■ **Objective**:
Rewrite everything from the line containing "Screen dimensions: 1116x899" down to the line containing "[x=139, y=309]" in the rows below as a numbered list, skipping blank lines and leaving out the pictures.

■ **Dataset rows**:
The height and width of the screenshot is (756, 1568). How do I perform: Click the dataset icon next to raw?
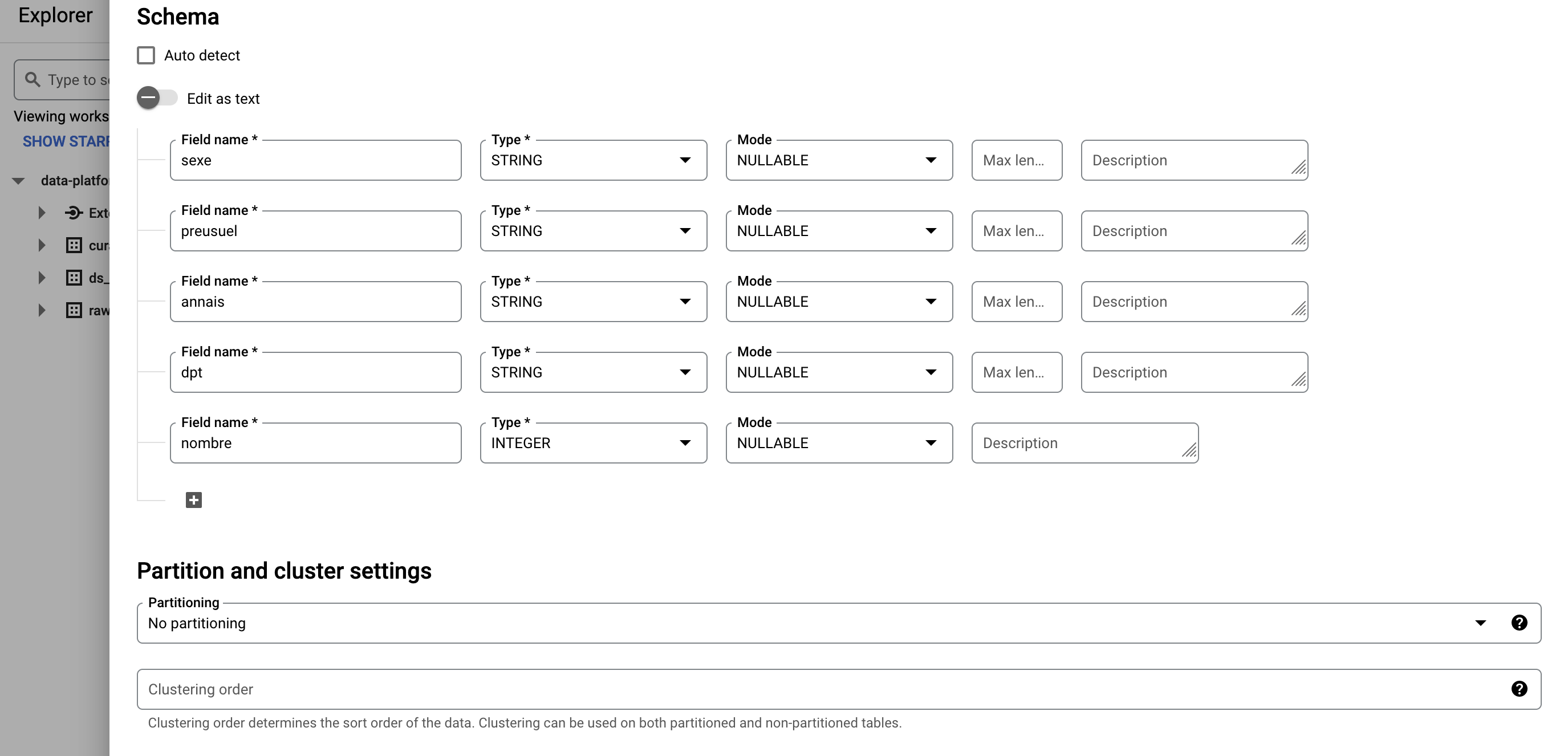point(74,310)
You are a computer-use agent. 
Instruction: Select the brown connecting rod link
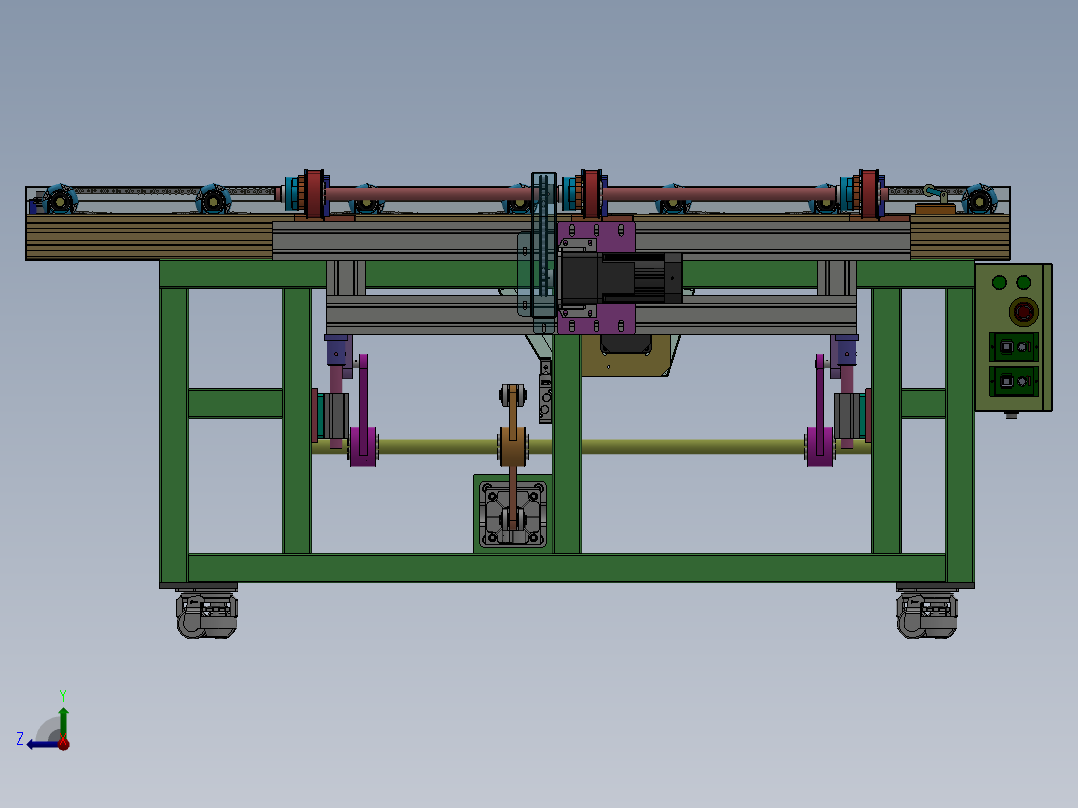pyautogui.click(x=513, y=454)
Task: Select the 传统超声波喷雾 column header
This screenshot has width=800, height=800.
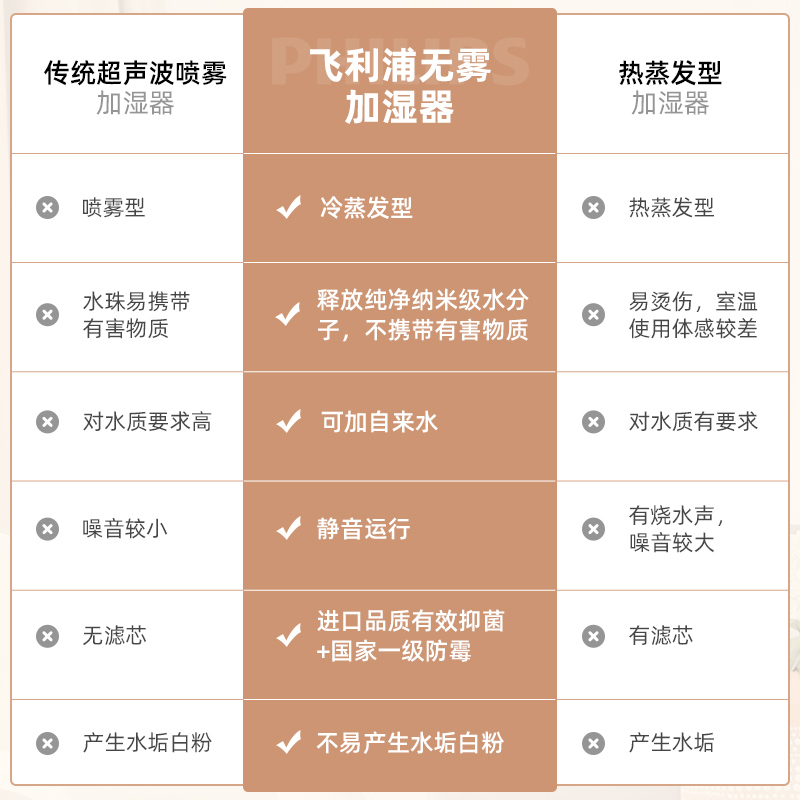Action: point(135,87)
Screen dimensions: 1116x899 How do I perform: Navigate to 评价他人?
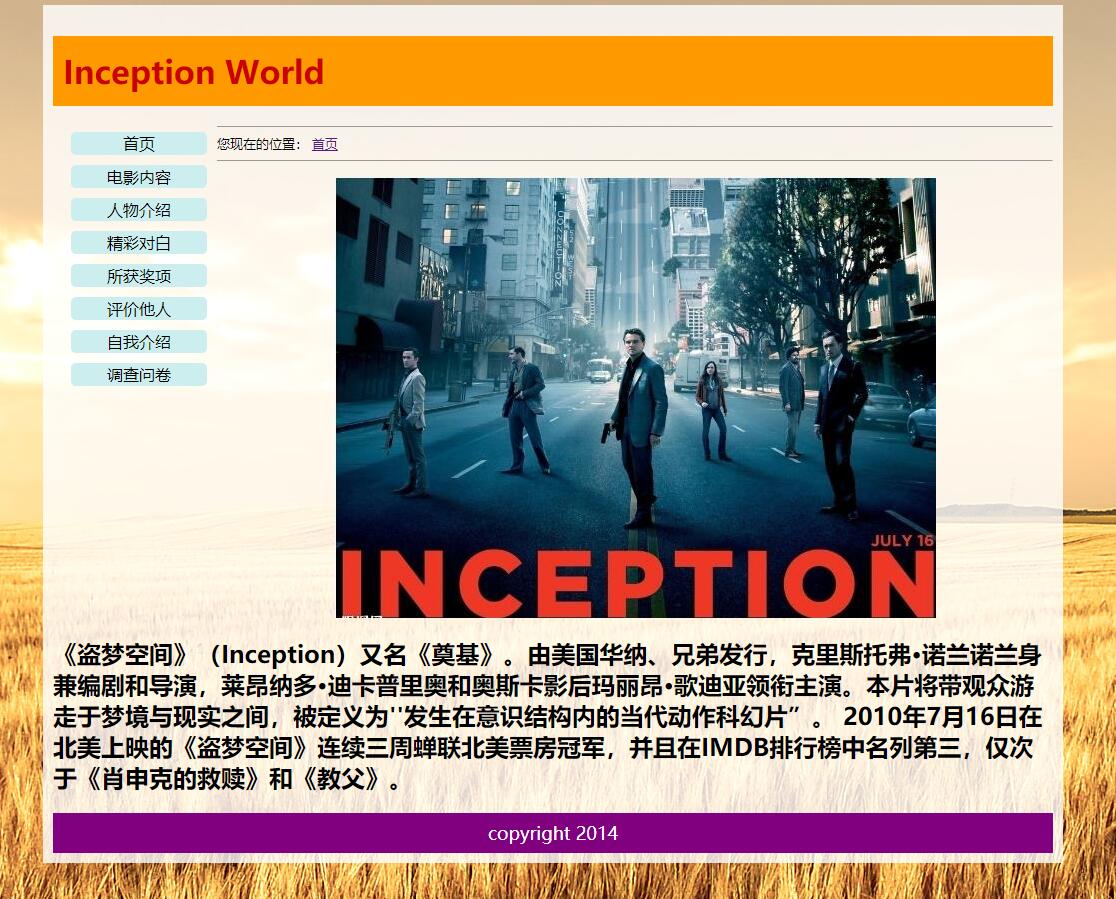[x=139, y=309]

--

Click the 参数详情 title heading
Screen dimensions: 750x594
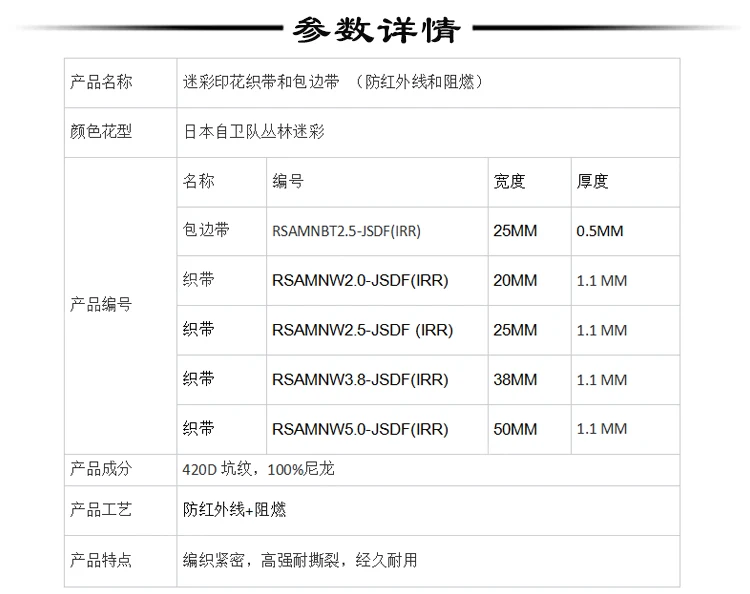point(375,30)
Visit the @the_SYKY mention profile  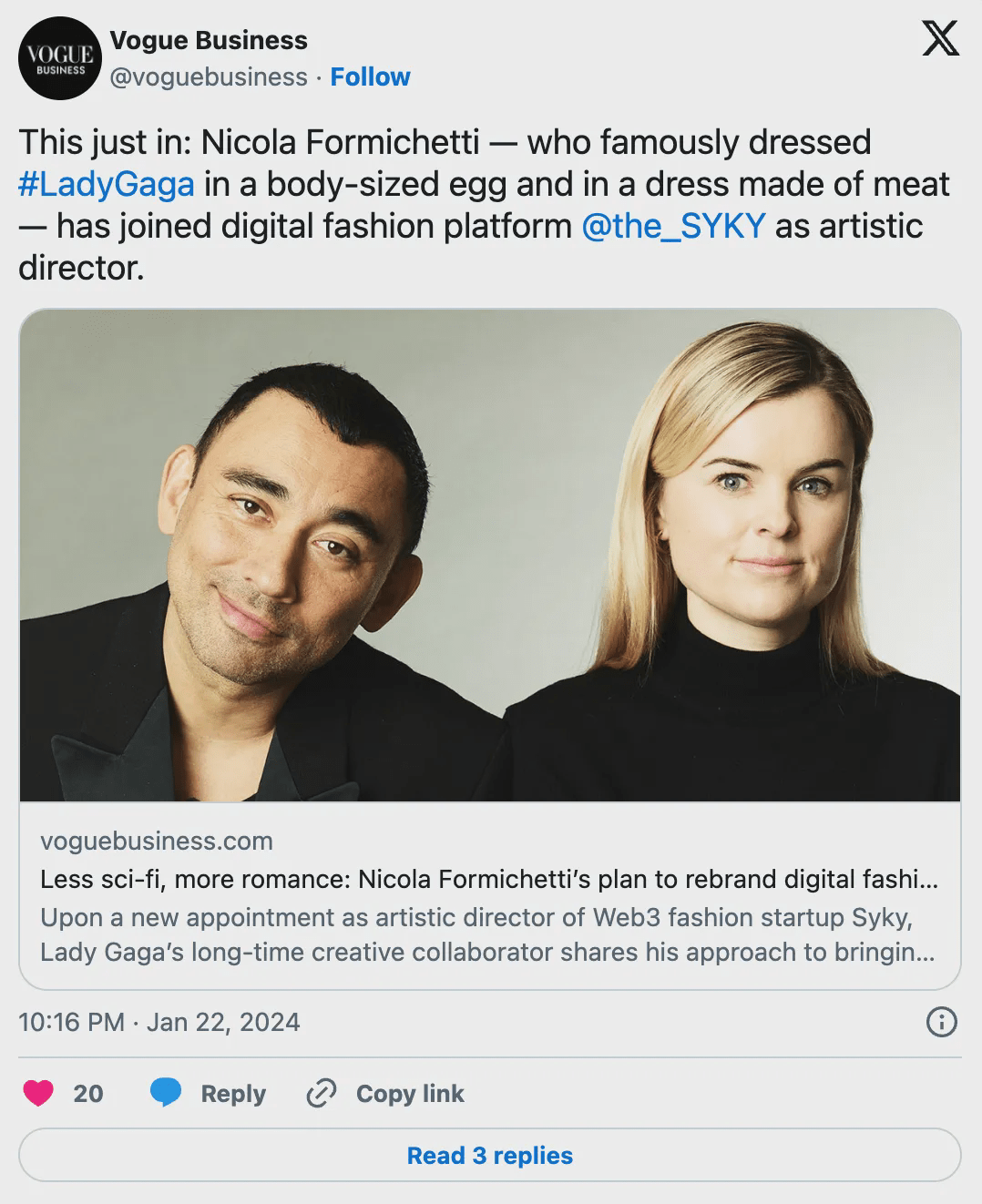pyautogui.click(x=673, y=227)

■ **Answer below**:
1. Screen dimensions: 1116x899 How do I perform: Navigate to 评价他人?
2. [x=139, y=309]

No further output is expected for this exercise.